Prairie Messenger
September, 1999
Mark Miller, C.Ss.R., Ph.D.
One of the clarion calls of the movement for reform in health care over the past six years has been a desire to attend to people more in their homes rather than in institutions. Despite the slow pace of innovation, home care services have been an increasingly large part of our Canadian health care system.
Some people argue, however, that home care has also become a synonym for making families take over responsibility both in terms of finances and personal time. The burden of care often falls on women in the home and these women often do not get the support they need in caring selflessly for others.
There is here, perhaps, a call to our Christian communities to also return to the home and home care. However, I see the call as part of the challenge to be communities as part of the healing ministry of Christ. With a bit of organization, much of the care that is needed in our homes could be supported and furthered by the attention of other Christians.
This would not aim at displacing families, but assisting them. Nor would it seek to replicate the services of doctors, nurses or social workers. Rather, it would recognize that healing is multi-dimensional and the presence of loving, caring, serving brothers and sisters could make an enormous difference in the lives of the weak and vulnerable.
Of course, for a parish community to take on some of this responsibility, a plan and some training would be necessary. The Catholic ‘ Health Association of Saskatchewan (CHAS) has developed just such a program. It is called Parish Home Ministry of Care. Specifically, this program recognizes that, within our parishes, many are sick, elderly and frail, homebound and bereaved., (One could include the chronically ill and the handicapped, as well as their caregivers at home.)
Any parish could ask itself “What are we doing for these, the most vulnerable, of our community?” Informal care structures
certainly exist; but many of them depend upon the family or a few caring neighbours.
The Parish Home Ministry of Care program seeks to organize a parish community around one of its traditional tasks or missions, the care of the sick ‘and ‘the bereaved. The community can and must respond in ways that are appropriate. Hence, the program does not outline exactly who needs to be attended to or how this is done. Rather, the parish community is challenged to examine honestly its needs in terms of the weak and vulnerable. And then it is called to organize its resources to meet what needs it can.
Think for a moment of the frail elderly. They might need help with things around the home; but, more importantly, they might seek the presence of visitors who can spend time with them, perhaps pray with them (bring the Sunday Eucharist, the community gathering, to them), keep an eye on their health, and help to connect them with any needed services.

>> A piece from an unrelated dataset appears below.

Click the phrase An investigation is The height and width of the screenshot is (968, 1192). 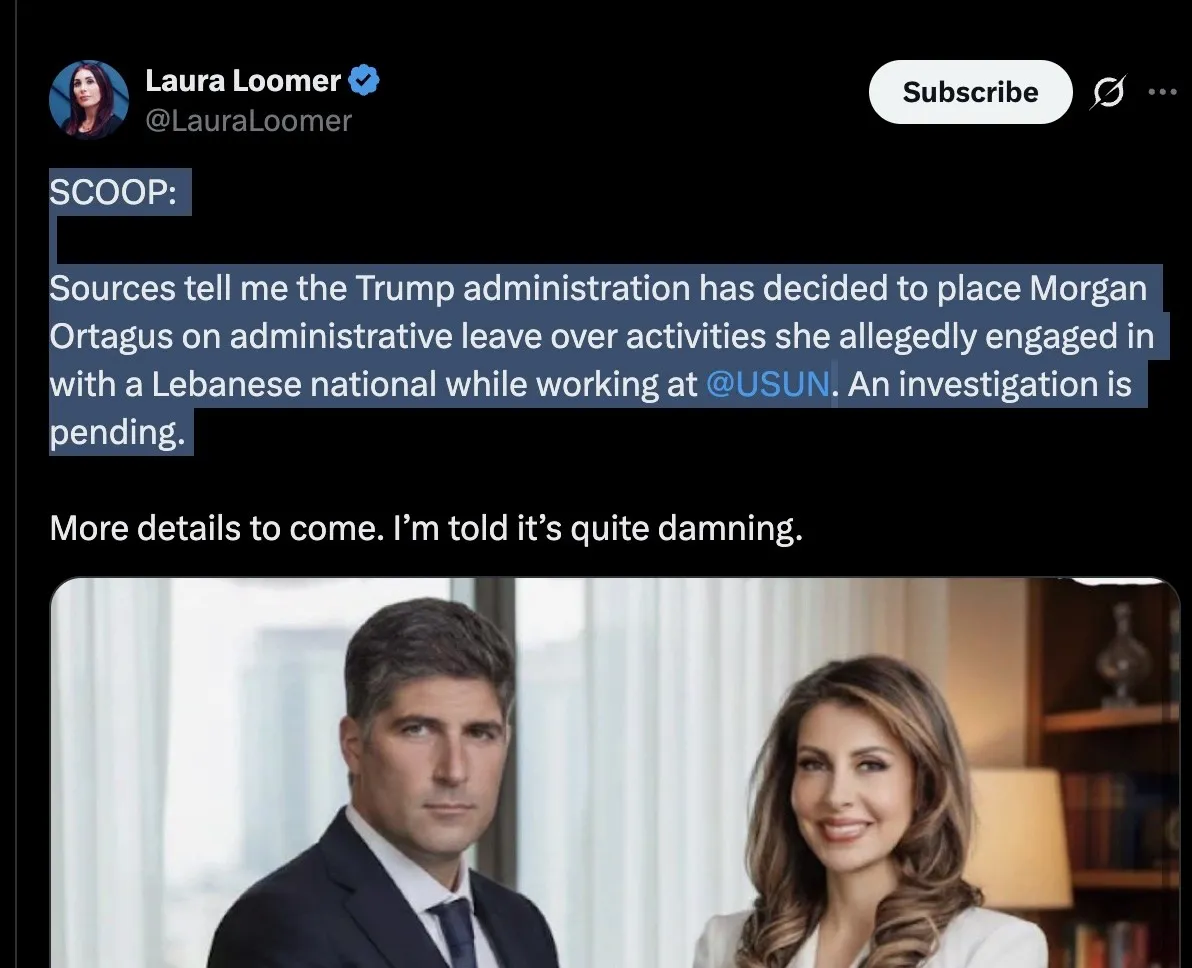tap(990, 384)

Consider the bereaved in our communities. How many people are left alone after a funeral be cause nobody quite knows what to say? And, yet, there are bereavement support groups and other parish-based supports popping up all over the country. Many people, especially the bereaved themselves, are learning anew the need for support when a gaping hole, is left in one’s life by death or tragedy. (Smaller rural communities which were more attentive to the loss of individual members have retained this community function for the most part; but our larger urban centres can be, as Mother Teresa reminded us, so lonely.)
Many pastors are nervous about starting a “new” program. (Being a “healing community” is really an ancient, traditional part of our parishes; however, the new” world we live in is forcing us to recreate this ministry.) Pastors ought to be supportive, but should allow the program to flow from the parishioners. A co-ordinator is essential, as the manual for the Parish Home Ministry of Care suggests. However, it is amazing what a void this simple, effective program can fill in the lives of our communities. Let me give two examples.
First, the bereaved, who are often (but not always) the elderly. At St. Paul’s Hospital in Saskatoon, a new venture (imported from Victoria, B.C.) has seen the establishment of “walking groups for the bereaved.” People whose spouses, children, parents or close friends have died have taken to walking – and talking – together. The healing, the camaraderie, the support that is felt is often overwhelming.
Second, think for a moment what it might be like if we could get many of our teenagers into the homes of the elderly, the lonely, the handicapped. Not only could these young and vivacious people offer a great deal to those who are weak and frail, but the young people themselves could learn so much from the stories, the history and the character embodied in the lives of these now fragile people.
Living as a “healing community” is a way of establishing healthy communities. Professionals cannot do everything. Our communities must be alive, ready to offer care and support just as Jesus taught us. A bit of organization, a willingness to be attentive to one another, a readiness to give some time and love can make all the difference in the world for people whom our society marginalizes.
As the Parish Home Ministry of care manual says, “It is more than a program; it is an approach-to caring for one another in the parish community.”